Purpose: In prior studies of high-dose interleukin-2 (IL-2) therapy in the treatment of metastatic renal cell carcinoma, the majority of patients were asymptomatic (65% of patients had Eastern Cooperative Oncology Group [ECOG] scores of 0 [no cancer-related symptoms]). These studies demonstrated that an ECOG score of 0 predicted an objective antitumor response to IL-2 (P = 0.03). The current study determined the response frequency to high-dose IL-2 therapy in a primarily symptomatic patient population (ECOG = 1 [presence of cancer-related symptoms] for 57.3% of patients). The IL-2 therapy was administered in a non-intensive care unit (non-ICU).
Patients and methods: In this single-institution study of high-dose IL-2 therapy, 124 patients were consecutively enrolled and treated with the drug. Antitumor responses and safety were assessed by radiographic methods and the occurrence of grade 3 and 4 adverse events, respectively.

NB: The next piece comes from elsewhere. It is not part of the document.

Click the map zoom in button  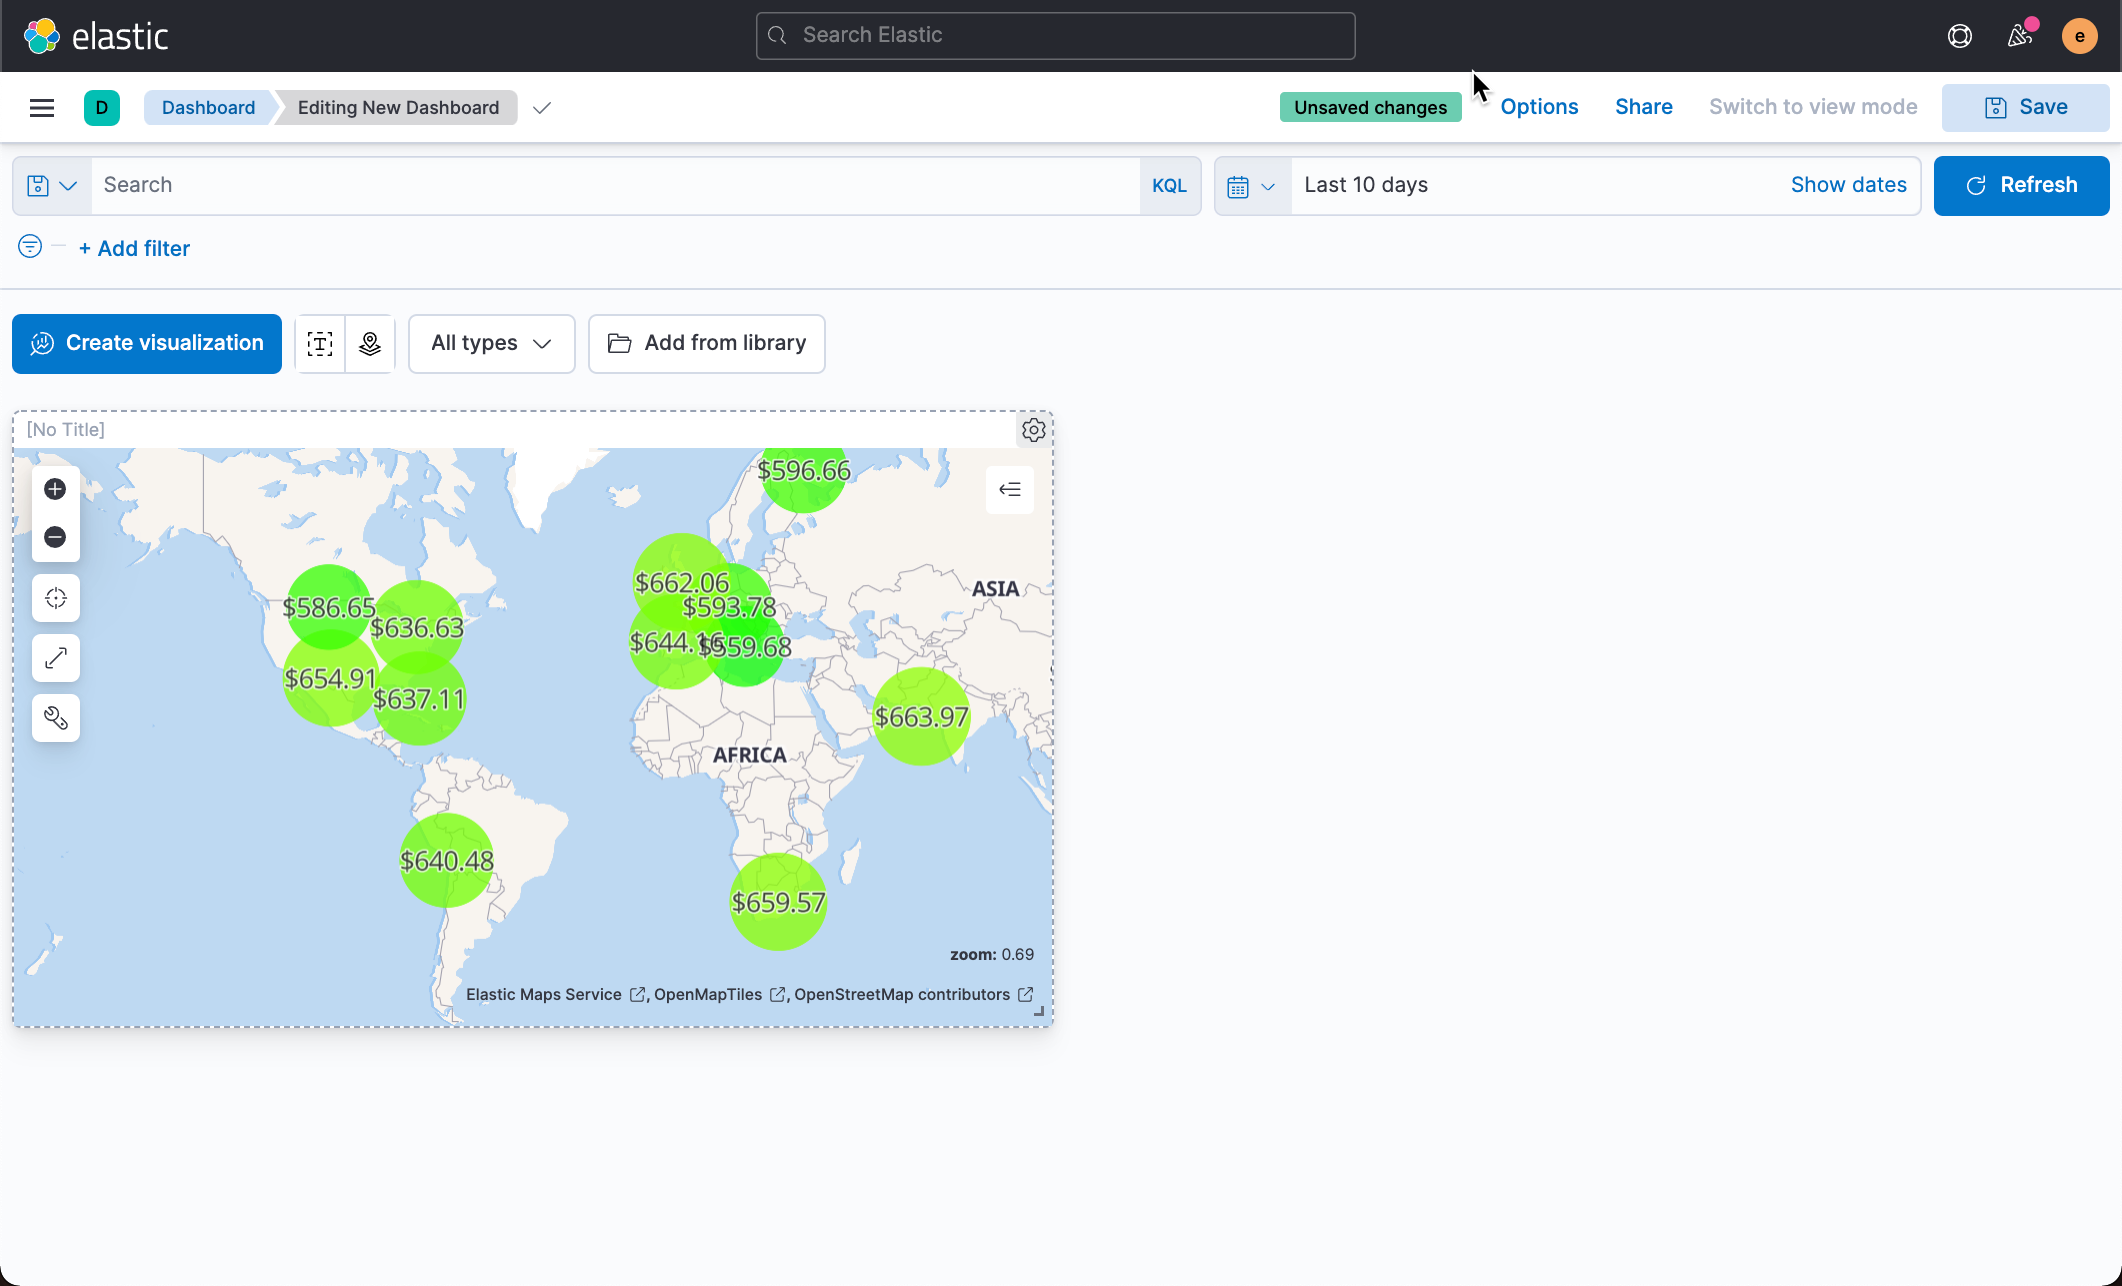click(x=55, y=489)
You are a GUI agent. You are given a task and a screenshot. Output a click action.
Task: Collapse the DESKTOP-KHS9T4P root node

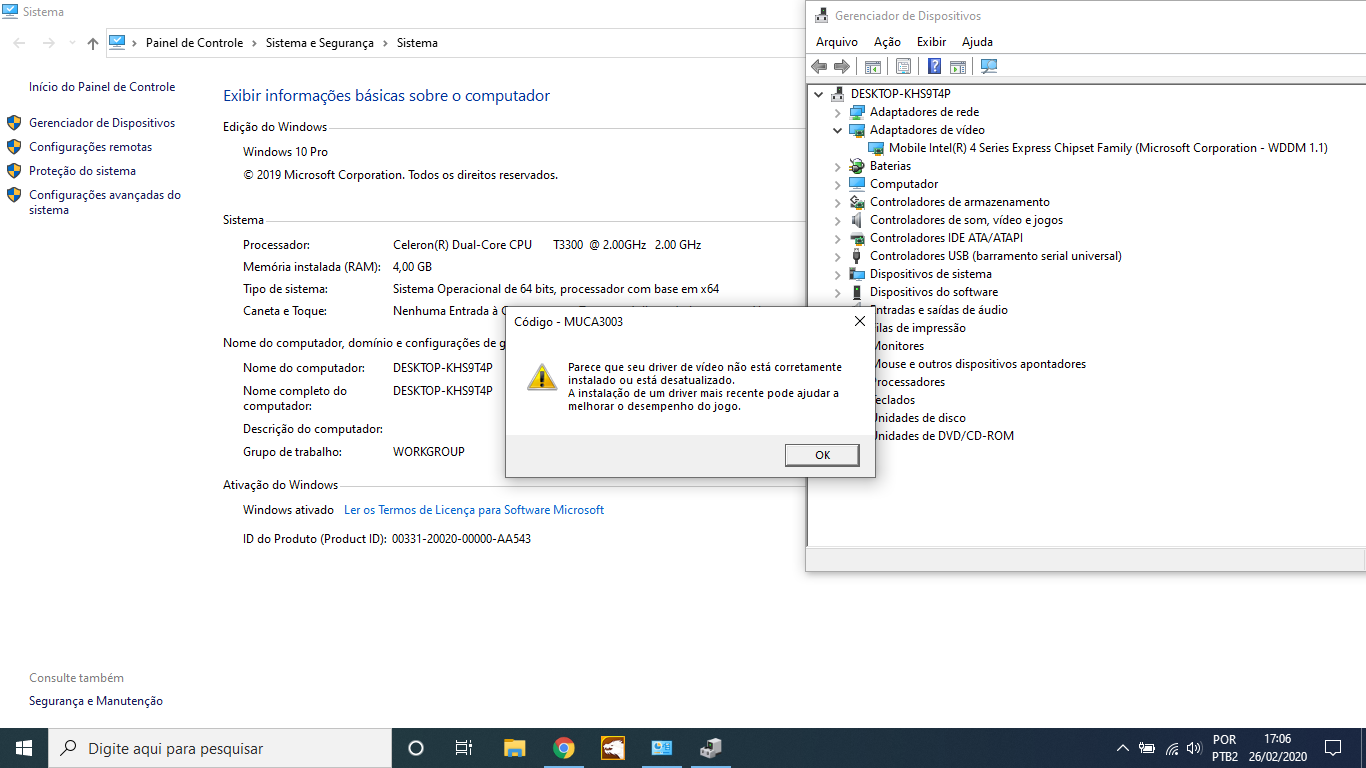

Results: The frequency of objective responses was 14.5% (18 of 124 patients). Seven patients (5.6%) and 11 patients (8.9%) experienced complete responses (CRs) and partial responses (PRs), respectively. Two of 7 patients (28.6%) with CR and 7 of 11 patients (63.6%) with PR had ECOG scores of 1. The median response duration is 18 months for all responders (CR plus PR). The median survival duration is 15 months for all patients. It was not possible to estimate the median survival duration for all responders because the majority of responding patients were alive at close of study. All patients with CR and 5 patients with PR were alive at close of study. The frequency of grade 3 and 4 adverse events was comparable to or less than published data and IL-2 was safely administered in a non-intensive care unit.
Conclusion: The frequency of objective antitumor responses in patients with ECOG scores of 1 suggests that high-dose IL-2 therapy may have comparable effectiveness in symptomatic and asymptomatic patients. High-dose IL-2 can be administered in a non-ICU setting with acceptable toxicity and the chance of clinical benefit.